New emerging therapies include dupilumab , a monoclonal antibody blocking the IL-4/IL-13 pathway. Topical Janus kinase (JAK) inhibitors such as delgocitinib may improve chronic hand eczema despite its subtype, and should be useful in therapy-refractory chronic hand eczema. Oral JAK inhibitors will undoubtedly be useful for hand eczema in the future.
Intradermal localized botulinum toxin A will reduce sweating and may therefore be helpful as adjuvant therapies in dyshidrotic forms.
Agner T, Aalto-Korte K, Andersen KE, et al. J Eur Acad Dermatol Venereol 2017; 31: 828–32.
About 30% of all hand eczema patients presented with concomitant foot eczema.
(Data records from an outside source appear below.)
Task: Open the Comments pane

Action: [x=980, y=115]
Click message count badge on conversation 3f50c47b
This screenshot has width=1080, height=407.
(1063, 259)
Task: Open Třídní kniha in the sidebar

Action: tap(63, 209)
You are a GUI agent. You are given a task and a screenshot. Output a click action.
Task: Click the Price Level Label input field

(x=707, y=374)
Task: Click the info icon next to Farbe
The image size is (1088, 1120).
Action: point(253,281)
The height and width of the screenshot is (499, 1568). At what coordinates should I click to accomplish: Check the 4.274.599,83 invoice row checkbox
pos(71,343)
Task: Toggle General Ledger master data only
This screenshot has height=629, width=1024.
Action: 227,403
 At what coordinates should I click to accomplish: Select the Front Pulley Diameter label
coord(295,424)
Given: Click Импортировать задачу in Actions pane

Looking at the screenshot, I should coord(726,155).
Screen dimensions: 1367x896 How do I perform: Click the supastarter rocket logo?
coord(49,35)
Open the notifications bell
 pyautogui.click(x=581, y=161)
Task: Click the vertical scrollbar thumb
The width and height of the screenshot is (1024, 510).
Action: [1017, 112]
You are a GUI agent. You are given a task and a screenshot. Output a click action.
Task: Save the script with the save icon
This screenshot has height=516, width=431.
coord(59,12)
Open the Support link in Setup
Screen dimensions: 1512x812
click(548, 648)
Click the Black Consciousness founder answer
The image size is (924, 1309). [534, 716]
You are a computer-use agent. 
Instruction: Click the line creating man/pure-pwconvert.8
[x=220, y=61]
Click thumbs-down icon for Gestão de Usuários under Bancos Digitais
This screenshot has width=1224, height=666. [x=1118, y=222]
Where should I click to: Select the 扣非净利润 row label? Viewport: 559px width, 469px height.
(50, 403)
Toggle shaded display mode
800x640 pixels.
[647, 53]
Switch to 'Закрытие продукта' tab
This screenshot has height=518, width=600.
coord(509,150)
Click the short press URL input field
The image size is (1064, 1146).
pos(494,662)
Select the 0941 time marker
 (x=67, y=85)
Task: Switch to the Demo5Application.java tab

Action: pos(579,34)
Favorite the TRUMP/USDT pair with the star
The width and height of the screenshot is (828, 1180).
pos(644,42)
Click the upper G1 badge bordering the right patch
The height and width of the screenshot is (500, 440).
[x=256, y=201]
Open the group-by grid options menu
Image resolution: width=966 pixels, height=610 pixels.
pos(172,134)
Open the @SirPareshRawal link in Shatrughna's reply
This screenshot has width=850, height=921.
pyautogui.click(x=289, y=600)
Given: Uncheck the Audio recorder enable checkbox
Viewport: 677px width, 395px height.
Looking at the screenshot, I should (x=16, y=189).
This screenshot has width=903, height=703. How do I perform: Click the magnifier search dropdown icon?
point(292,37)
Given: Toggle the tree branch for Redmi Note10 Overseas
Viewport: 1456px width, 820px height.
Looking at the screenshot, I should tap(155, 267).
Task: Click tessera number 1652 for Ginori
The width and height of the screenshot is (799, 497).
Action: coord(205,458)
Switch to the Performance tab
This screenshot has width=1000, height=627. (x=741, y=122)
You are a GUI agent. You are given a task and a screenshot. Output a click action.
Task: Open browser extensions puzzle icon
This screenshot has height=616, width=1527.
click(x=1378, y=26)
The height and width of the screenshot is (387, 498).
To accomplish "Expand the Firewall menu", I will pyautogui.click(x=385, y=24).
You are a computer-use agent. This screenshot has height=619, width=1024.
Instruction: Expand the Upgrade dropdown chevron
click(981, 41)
Hyperkeratotic lesions, a long duration, and high severity of the hand eczema were associated with combined foot involvement.
Boonstra MB, Christoffers WA, Coenraads PJ, et al. J Eur Acad Dermatol Venereol 2015; 29: 940–7.
The retrospective study including 1571 patients revealed nickel sulfate, cobalt, fragrances, and preservatives as the most common causative allergens in hand eczema. Contact allergy was more prevalent in patients with recurrent vesicular hand eczema.
Elsner P, Agner T. J Eur Acad Dermatol Venereol 2020; 34 (Suppl 1): 13–21.
Broad review on the treatment of hand eczema and new emerging therapeutic targets.
Worm M, Bauer A, Elsner P, et al. Br J Dermatol 2020; 182(5): 1103–10.
A total of 91 patients with chronic hand eczema were randomized to receive delgocitinib ointment or vehicle for 8 weeks. Of the patients receiving delgocitinib, 46% achieved a Physician’s Global Assessment of disease severity (PGA) of clear or almost clear with 2-point reduction from baseline compared with 15% receiving placebo ( p = 0.0009). Additionally, mean Hand Eczema Severity Index (HECSI) score was lower with delgocitinib than with placebo (13.0 vs. 25.8; p = 0.0003).
Schnopp C, Remling R, Mohrenschlager M, et al. J Am Acad Dermatol 2002; 46: 73–7.
In 16 patients with dyshidrotic hand eczema, topical tacrolimus 0.1% ointment applied twice daily showed an efficacy comparable to 0.1% mometasone furoate ointment after 4 weeks.
Hordinsky M, Fleischer A, Rivers JK, et al. Dermatology 2010; 221: 71–7.
Less than 30% of 652 patients showed improved skin and reduced itch upon topical therapy with pimecrolimus 1% cream applied twice daily with overnight occlusion over 6 weeks.